THE DATA =>
◆ ◆ ◆ ◆ ◆ ◆ ◆

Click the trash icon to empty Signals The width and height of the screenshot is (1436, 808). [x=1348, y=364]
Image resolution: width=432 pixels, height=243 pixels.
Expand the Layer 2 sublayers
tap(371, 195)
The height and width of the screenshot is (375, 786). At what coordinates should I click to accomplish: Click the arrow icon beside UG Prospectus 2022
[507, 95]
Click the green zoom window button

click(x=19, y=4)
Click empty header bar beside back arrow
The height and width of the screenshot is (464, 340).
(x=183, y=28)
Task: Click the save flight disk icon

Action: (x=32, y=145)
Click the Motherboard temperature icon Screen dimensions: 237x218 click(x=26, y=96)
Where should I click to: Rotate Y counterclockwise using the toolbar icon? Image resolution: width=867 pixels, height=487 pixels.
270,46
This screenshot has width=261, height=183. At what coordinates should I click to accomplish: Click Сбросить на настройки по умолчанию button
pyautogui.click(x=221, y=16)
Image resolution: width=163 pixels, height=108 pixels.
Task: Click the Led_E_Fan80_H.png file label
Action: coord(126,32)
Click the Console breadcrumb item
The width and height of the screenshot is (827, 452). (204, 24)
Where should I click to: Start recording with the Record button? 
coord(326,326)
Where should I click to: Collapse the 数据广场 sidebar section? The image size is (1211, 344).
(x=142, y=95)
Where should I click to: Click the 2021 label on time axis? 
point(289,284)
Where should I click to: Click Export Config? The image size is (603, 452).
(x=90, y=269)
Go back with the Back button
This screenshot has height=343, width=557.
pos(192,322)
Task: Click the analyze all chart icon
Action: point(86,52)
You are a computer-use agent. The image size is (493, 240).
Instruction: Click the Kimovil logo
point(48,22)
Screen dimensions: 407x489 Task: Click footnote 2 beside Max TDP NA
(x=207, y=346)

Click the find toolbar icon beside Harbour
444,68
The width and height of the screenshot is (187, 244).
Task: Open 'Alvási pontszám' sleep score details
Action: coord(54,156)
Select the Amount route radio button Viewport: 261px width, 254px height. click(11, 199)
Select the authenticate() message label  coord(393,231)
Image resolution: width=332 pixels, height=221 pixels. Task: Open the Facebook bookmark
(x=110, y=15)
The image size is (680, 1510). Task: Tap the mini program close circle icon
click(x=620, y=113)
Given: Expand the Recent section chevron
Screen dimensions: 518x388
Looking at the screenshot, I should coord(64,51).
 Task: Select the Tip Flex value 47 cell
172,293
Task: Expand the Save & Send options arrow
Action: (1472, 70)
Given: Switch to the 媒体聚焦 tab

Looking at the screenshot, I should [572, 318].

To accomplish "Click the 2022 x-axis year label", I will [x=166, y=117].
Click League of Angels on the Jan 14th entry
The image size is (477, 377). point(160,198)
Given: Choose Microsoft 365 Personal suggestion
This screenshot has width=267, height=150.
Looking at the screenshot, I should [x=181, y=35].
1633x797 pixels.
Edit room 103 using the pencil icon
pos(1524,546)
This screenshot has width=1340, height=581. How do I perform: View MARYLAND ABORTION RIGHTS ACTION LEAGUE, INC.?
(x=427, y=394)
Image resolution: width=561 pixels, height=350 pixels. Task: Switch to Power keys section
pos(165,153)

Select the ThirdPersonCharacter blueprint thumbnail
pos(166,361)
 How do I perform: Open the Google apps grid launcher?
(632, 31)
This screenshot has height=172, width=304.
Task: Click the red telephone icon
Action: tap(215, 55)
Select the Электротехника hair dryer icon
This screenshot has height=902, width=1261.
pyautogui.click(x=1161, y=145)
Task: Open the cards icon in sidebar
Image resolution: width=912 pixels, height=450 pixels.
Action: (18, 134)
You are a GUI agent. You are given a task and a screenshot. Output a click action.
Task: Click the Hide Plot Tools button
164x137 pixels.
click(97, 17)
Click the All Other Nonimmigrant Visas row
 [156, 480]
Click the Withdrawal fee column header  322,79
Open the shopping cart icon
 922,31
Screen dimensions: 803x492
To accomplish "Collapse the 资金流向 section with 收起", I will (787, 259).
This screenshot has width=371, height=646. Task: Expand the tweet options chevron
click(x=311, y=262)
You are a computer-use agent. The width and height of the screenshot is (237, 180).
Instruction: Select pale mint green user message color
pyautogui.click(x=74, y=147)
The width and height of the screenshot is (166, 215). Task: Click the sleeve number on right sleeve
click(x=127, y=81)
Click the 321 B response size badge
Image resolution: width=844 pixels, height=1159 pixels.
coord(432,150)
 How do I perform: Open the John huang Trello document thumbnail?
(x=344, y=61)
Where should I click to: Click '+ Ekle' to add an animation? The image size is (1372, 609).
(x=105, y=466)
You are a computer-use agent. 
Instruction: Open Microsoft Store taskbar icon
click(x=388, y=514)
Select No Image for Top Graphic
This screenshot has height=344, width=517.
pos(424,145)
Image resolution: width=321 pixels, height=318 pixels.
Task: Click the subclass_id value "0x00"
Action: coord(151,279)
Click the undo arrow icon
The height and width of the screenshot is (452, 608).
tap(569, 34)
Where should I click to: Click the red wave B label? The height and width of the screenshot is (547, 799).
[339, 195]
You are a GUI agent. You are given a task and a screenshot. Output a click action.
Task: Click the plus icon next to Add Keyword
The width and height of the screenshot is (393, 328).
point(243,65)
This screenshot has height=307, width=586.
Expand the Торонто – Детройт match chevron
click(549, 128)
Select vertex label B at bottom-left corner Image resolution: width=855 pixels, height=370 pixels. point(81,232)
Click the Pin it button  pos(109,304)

◆ ◆ ◆ ◆ ◆ ◆ ◆

Copy every entry exactly. Leave nothing out.

Click the trash icon to empty Signals The width and height of the screenshot is (1436, 808). [x=1348, y=364]
Image resolution: width=432 pixels, height=243 pixels.
Expand the Layer 2 sublayers
tap(371, 195)
The height and width of the screenshot is (375, 786). At what coordinates should I click to accomplish: Click the arrow icon beside UG Prospectus 2022
[507, 95]
Click the green zoom window button

click(x=19, y=4)
Click empty header bar beside back arrow
The height and width of the screenshot is (464, 340).
(x=183, y=28)
Task: Click the save flight disk icon

Action: (x=32, y=145)
Click the Motherboard temperature icon Screen dimensions: 237x218 click(x=26, y=96)
Where should I click to: Rotate Y counterclockwise using the toolbar icon? Image resolution: width=867 pixels, height=487 pixels.
270,46
This screenshot has width=261, height=183. At what coordinates should I click to accomplish: Click Сбросить на настройки по умолчанию button
pyautogui.click(x=221, y=16)
Image resolution: width=163 pixels, height=108 pixels.
Task: Click the Led_E_Fan80_H.png file label
Action: coord(126,32)
Click the Console breadcrumb item
The width and height of the screenshot is (827, 452). (204, 24)
Where should I click to: Start recording with the Record button? 
coord(326,326)
Where should I click to: Collapse the 数据广场 sidebar section? The image size is (1211, 344).
(x=142, y=95)
Where should I click to: Click the 2021 label on time axis? 
point(289,284)
Where should I click to: Click Export Config? The image size is (603, 452).
(x=90, y=269)
Go back with the Back button
This screenshot has height=343, width=557.
pos(192,322)
Task: Click the analyze all chart icon
Action: point(86,52)
You are a computer-use agent. The image size is (493, 240).
Instruction: Click the Kimovil logo
point(48,22)
Screen dimensions: 407x489 Task: Click footnote 2 beside Max TDP NA
(x=207, y=346)

Click the find toolbar icon beside Harbour
444,68
The width and height of the screenshot is (187, 244).
Task: Open 'Alvási pontszám' sleep score details
Action: coord(54,156)
Select the Amount route radio button Viewport: 261px width, 254px height. click(11, 199)
Select the authenticate() message label  coord(393,231)
Image resolution: width=332 pixels, height=221 pixels. Task: Open the Facebook bookmark
(x=110, y=15)
The image size is (680, 1510). Task: Tap the mini program close circle icon
click(x=620, y=113)
Given: Expand the Recent section chevron
Screen dimensions: 518x388
Looking at the screenshot, I should coord(64,51).
 Task: Select the Tip Flex value 47 cell
172,293
Task: Expand the Save & Send options arrow
Action: (1472, 70)
Given: Switch to the 媒体聚焦 tab

Looking at the screenshot, I should [572, 318].

To accomplish "Click the 2022 x-axis year label", I will [x=166, y=117].
Click League of Angels on the Jan 14th entry
The image size is (477, 377). point(160,198)
Given: Choose Microsoft 365 Personal suggestion
This screenshot has width=267, height=150.
Looking at the screenshot, I should [x=181, y=35].
1633x797 pixels.
Edit room 103 using the pencil icon
pos(1524,546)
This screenshot has width=1340, height=581. How do I perform: View MARYLAND ABORTION RIGHTS ACTION LEAGUE, INC.?
(x=427, y=394)
Image resolution: width=561 pixels, height=350 pixels. Task: Switch to Power keys section
pos(165,153)

Select the ThirdPersonCharacter blueprint thumbnail
pos(166,361)
 How do I perform: Open the Google apps grid launcher?
(632, 31)
This screenshot has height=172, width=304.
Task: Click the red telephone icon
Action: tap(215, 55)
Select the Электротехника hair dryer icon
This screenshot has height=902, width=1261.
pyautogui.click(x=1161, y=145)
Task: Open the cards icon in sidebar
Image resolution: width=912 pixels, height=450 pixels.
Action: (18, 134)
You are a GUI agent. You are given a task and a screenshot. Output a click action.
Task: Click the Hide Plot Tools button
164x137 pixels.
click(97, 17)
Click the All Other Nonimmigrant Visas row
 [156, 480]
Click the Withdrawal fee column header  322,79
Open the shopping cart icon
 922,31
Screen dimensions: 803x492
To accomplish "Collapse the 资金流向 section with 收起", I will (787, 259).
This screenshot has width=371, height=646. Task: Expand the tweet options chevron
click(x=311, y=262)
You are a computer-use agent. The width and height of the screenshot is (237, 180).
Instruction: Select pale mint green user message color
pyautogui.click(x=74, y=147)
The width and height of the screenshot is (166, 215). Task: Click the sleeve number on right sleeve
click(x=127, y=81)
Click the 321 B response size badge
Image resolution: width=844 pixels, height=1159 pixels.
coord(432,150)
 How do I perform: Open the John huang Trello document thumbnail?
(x=344, y=61)
Where should I click to: Click '+ Ekle' to add an animation? The image size is (1372, 609).
(x=105, y=466)
You are a computer-use agent. 
Instruction: Open Microsoft Store taskbar icon
click(x=388, y=514)
Select No Image for Top Graphic
This screenshot has height=344, width=517.
pos(424,145)
Image resolution: width=321 pixels, height=318 pixels.
Task: Click the subclass_id value "0x00"
Action: coord(151,279)
Click the undo arrow icon
The height and width of the screenshot is (452, 608).
tap(569, 34)
Where should I click to: Click the red wave B label? The height and width of the screenshot is (547, 799).
[339, 195]
You are a GUI agent. You are given a task and a screenshot. Output a click action.
Task: Click the plus icon next to Add Keyword
The width and height of the screenshot is (393, 328).
point(243,65)
This screenshot has height=307, width=586.
Expand the Торонто – Детройт match chevron
click(549, 128)
Select vertex label B at bottom-left corner Image resolution: width=855 pixels, height=370 pixels. point(81,232)
Click the Pin it button  pos(109,304)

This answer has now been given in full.